Trademark Law...NSFW?

Section 2(a) of the Lanham Act, which governs federal trademarks, prohibits registration of trademarks that consist of or comprise "immoral, deceptive, or scandalous matter." But who decides what constitutes an immoral, deceptive or scandalous mark?

As an initial matter, trademark examiners with the United States Patent and Trademark Office (USPTO) make the call. While you might think you're stuck with Justice Potter Stewart's classic definition of obscenity ("I know it when I see it") when the examining attorneys make their decisions, a series of USPTO determinations has recently been collected that give you a more solid understanding of just what kinds of marks have been considered immoral, deceptive, or scandalous.
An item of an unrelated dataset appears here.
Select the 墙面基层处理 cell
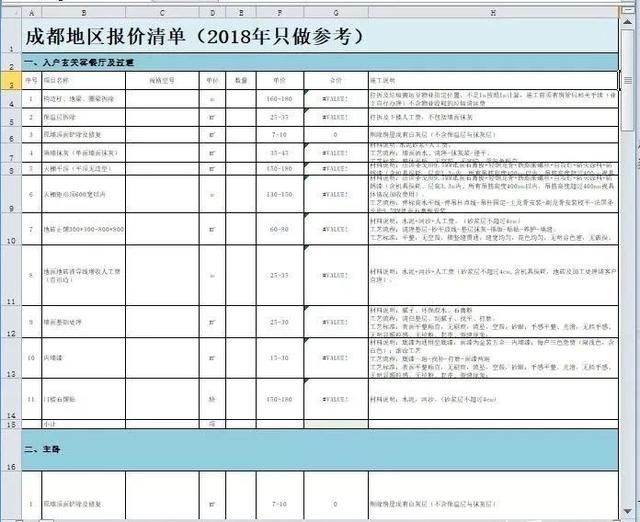This screenshot has width=640, height=522. point(66,322)
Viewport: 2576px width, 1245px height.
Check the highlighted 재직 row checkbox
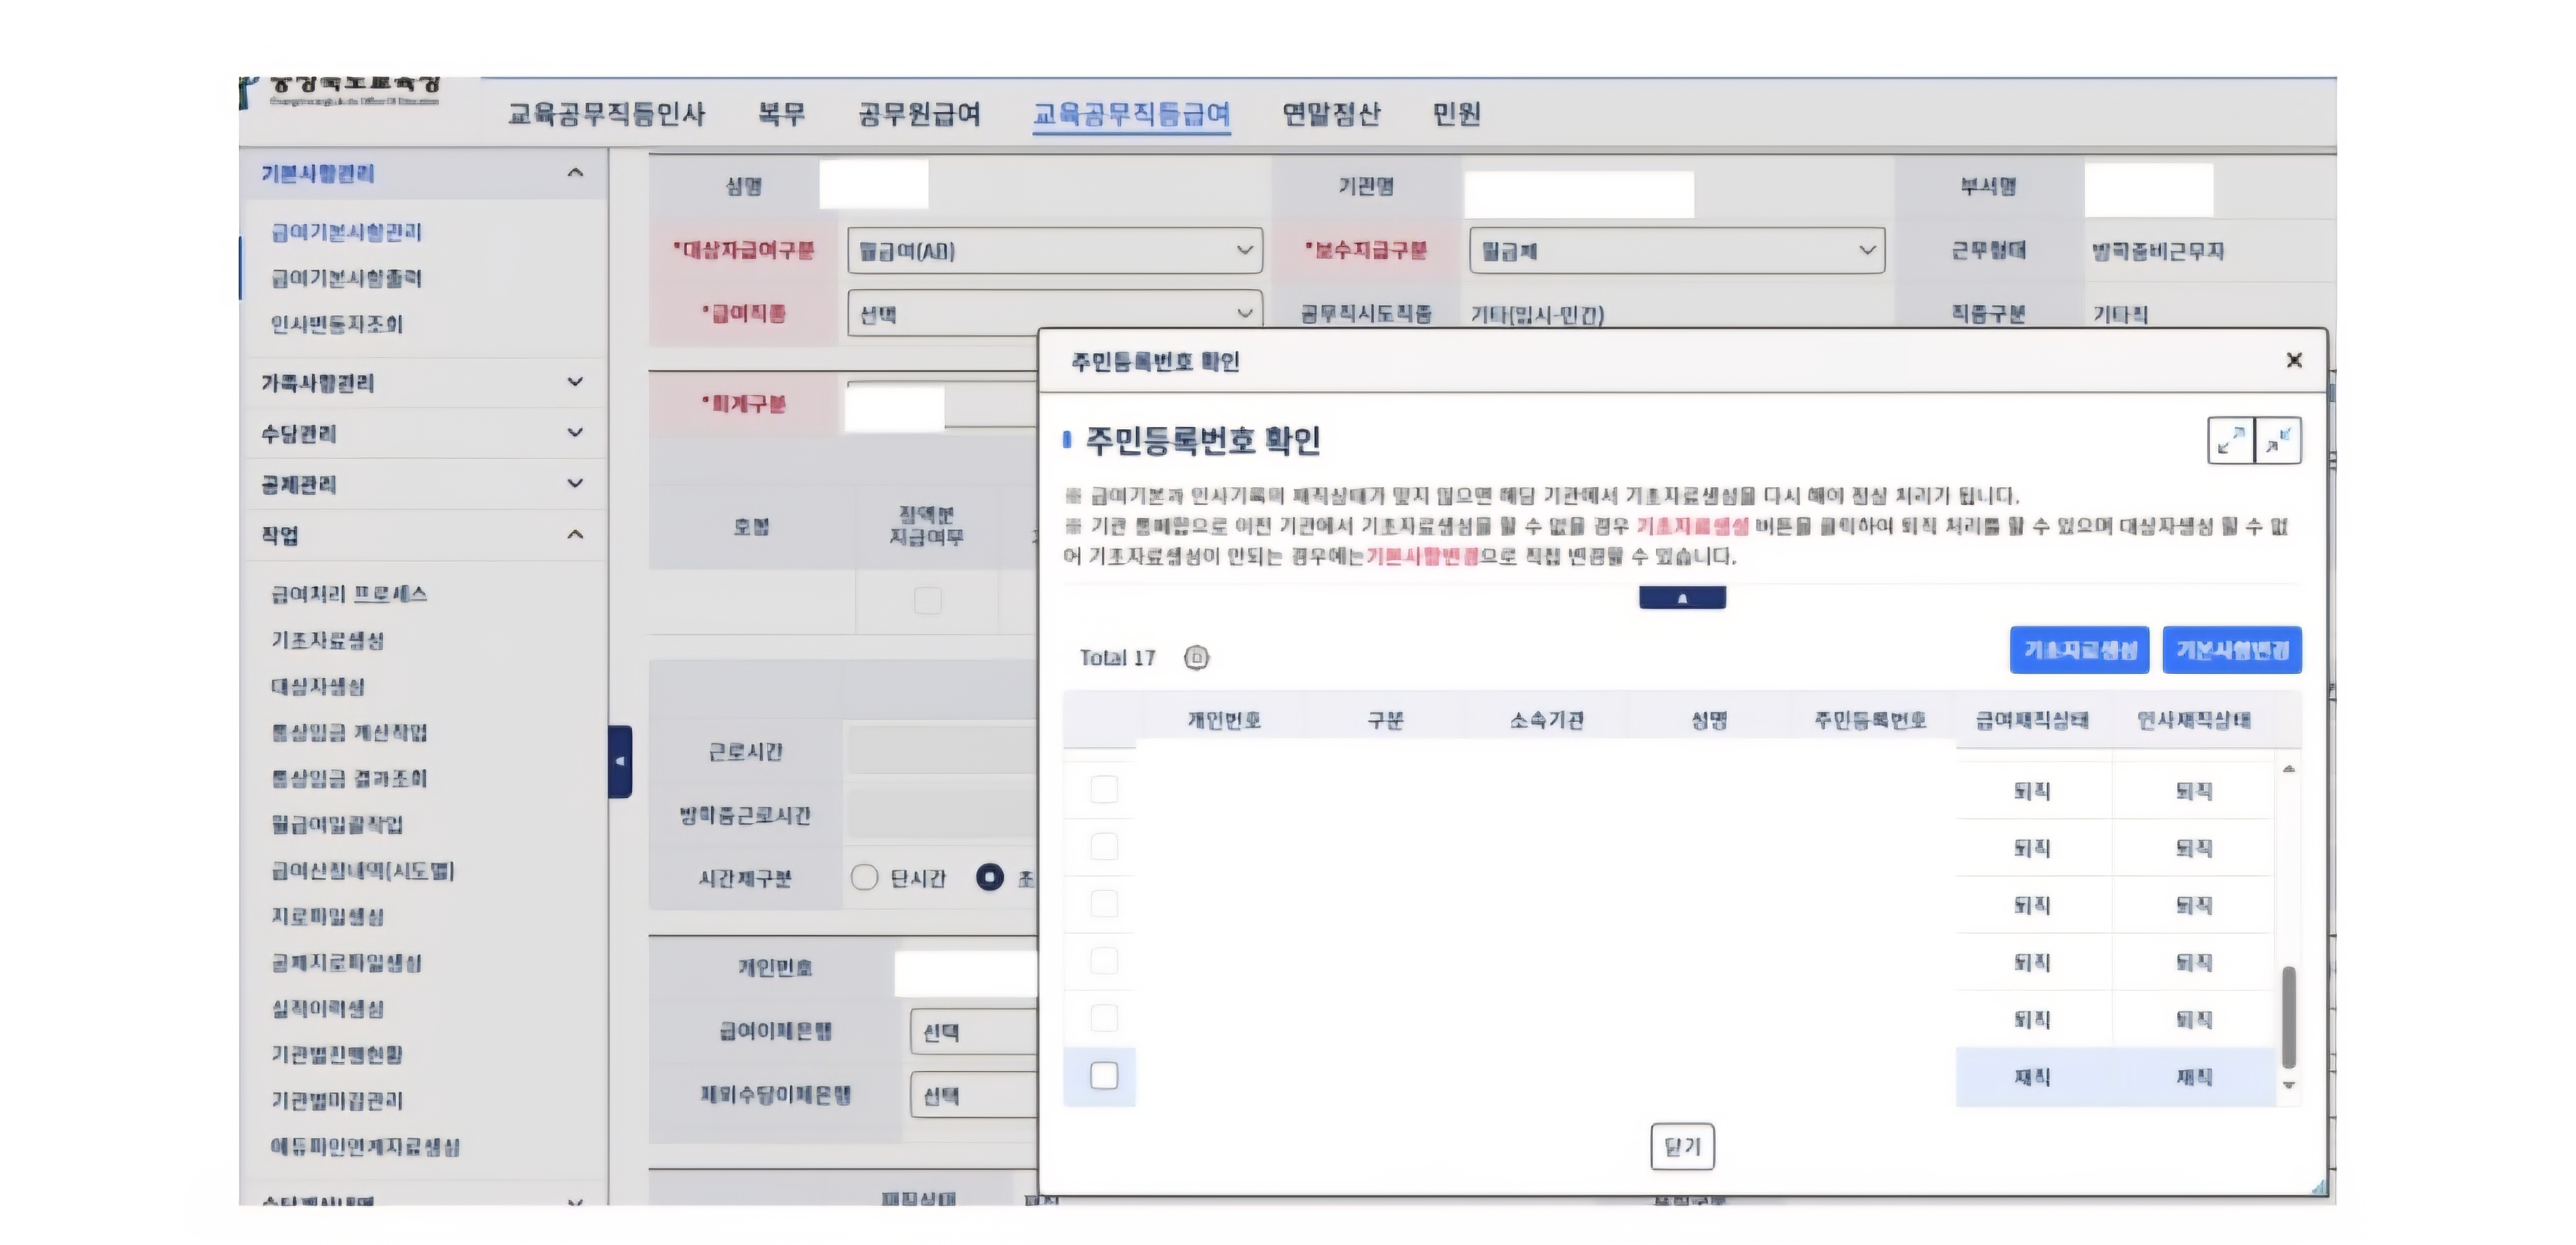(1104, 1076)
Trademarks Laid Bare: Marks that May be Scandalous or Immoral (available in the Gallagher Law Library here) gives an overview of the policy underpinnings of the prohibition against scandalous marks, summarizes the standard and applicable factors the USPTO considers when making assessments regarding such marks, then groups determinations by specific categories that could be considered objectionable (e.g., religious or ethnic marks, sexual references, drug references).

There are numerous instances when this book may come in handy, but one area in particular may be a hot topic in the coming years: In an April Fool's Day twist a few years ago, the USPTO opened up a new category for marks: marijuana strains. While it seems clear that federal law still prohibits registering marks for marijuana strains, state trademark law may come into play. For more information on trademark law generally, check out Gallagher Law Library's research guide on trademarks.

For state-specific information, check the websites for Secretaries of State (like this one for Washington) as they often have jurisdiction over state trademark law.